Cement plant soon will have new home

CLERMONT -- A controversial cement-mixing plant whose dust-belching, earth-shaking operations angered its neighbors closed quietly Monday, apparently after receiving the county's OK to relocate to an industrial park near Leesburg.

"I hope they've actually moved," said Amy Wright, who nailed plywood boards over her bedroom windows to muffle the industrial racket and rumblings from the State Road 50 site used by AB Ready Mix and Prestige Gunite of Orlando. "We've had seven years of unhappiness."


Company officials could not be reached for comment Monday at the listed phone number for the Clermont site. They also did not immediately return messages left with a receptionist at corporate headquarters in South Florida.

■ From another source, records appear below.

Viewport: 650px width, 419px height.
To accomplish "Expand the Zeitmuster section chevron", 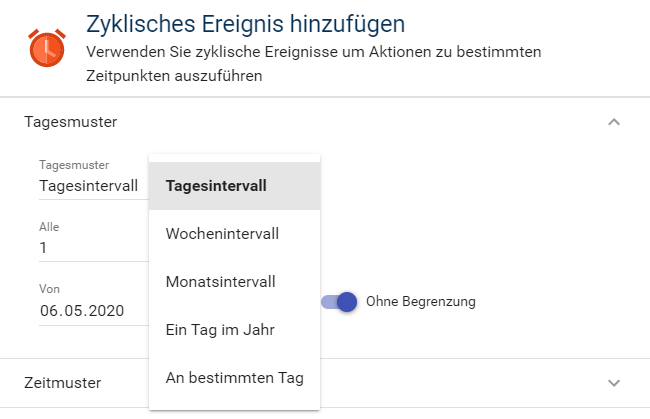I will click(x=614, y=383).
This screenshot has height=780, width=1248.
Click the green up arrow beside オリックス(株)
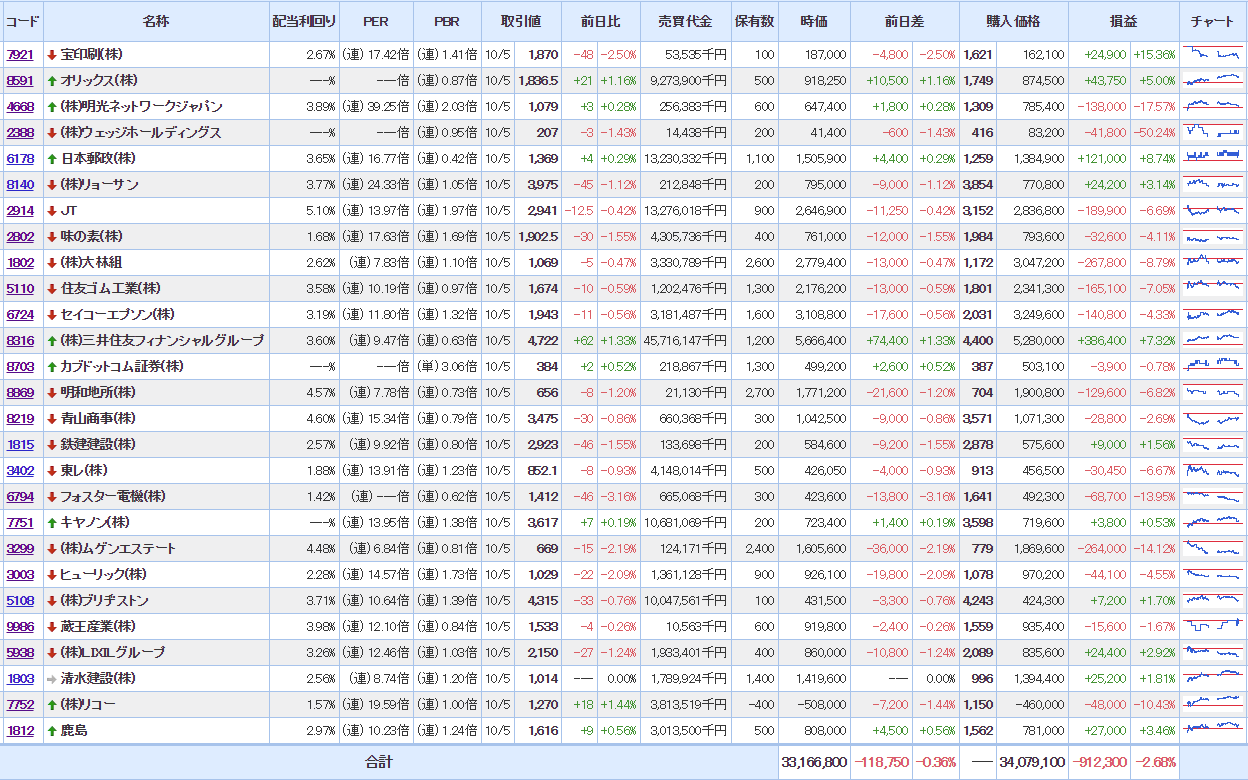(x=52, y=81)
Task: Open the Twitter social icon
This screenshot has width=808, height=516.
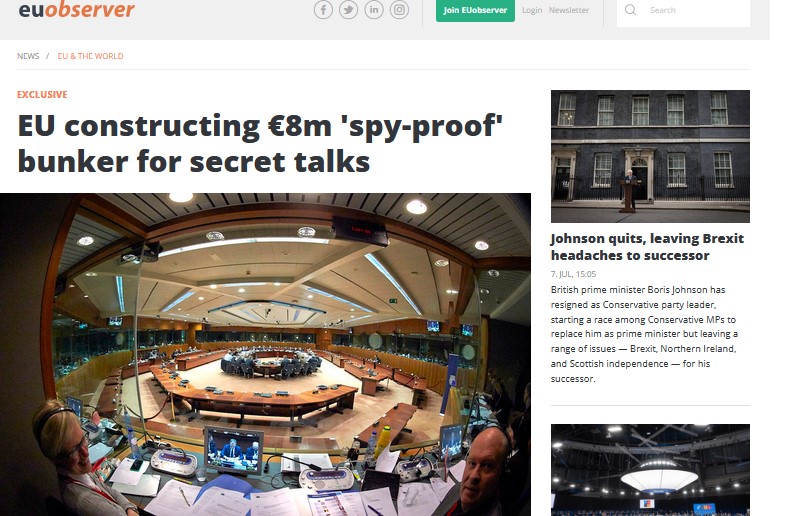Action: [x=348, y=10]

But the Clermont site appeared abandoned Monday, said Jim Wills, the county's chief building inspector whose staff has watched the operation closely because of neighbors' complaints.


Wills said company officials informed him recently that they would shift their operations to Rogers Industrial Park as soon as the county issued a certificate-of-occupancy for the 7-acre site south of Leesburg. The certificate was issued Thursday by the Lake County Building Department, spokesman Chris Patton said.

Previous complaints about dust and noise led to fines and a lawsuit.

Wright and many of her neighbors on Mandarin Circle in Winter Garden also sued AB Ready Mix and Prestige Gunite, alleging the companies' negligence allowed cement dust to escape the industrial grounds and coat homes and gardens.

Some say they couldn't even use their swimming pools or barbecues.

Wills said the neighbors complained so often that his staff checked on the operation three times a day, seven days a week.

The companies, which did business under the names Prestige, AB Ready Mix and B & B of South Florida, produce materials used in road construction.

The plant was in the 17000 block of S.R. 50 east of Clermont and just west of the Orange-Lake county border.

Wright said she hopes the county buys the site and turns it into a park.


The cement plant's planned move to Rogers Industrial Park also has sparked protests from residents of Arlington Ridge, a 55-and-older community.

Some fear the companies will bring dust, noise, traffic and other troubles from their old site to their new neighborhood.

They, too, have sued.

But county officials have said the new site is zoned for heavy industry and the company has taken steps to corral dust, muffle noise and calm neighbors.

"I think they're trying to comply," Wills said. "I think they want to be good neighbors."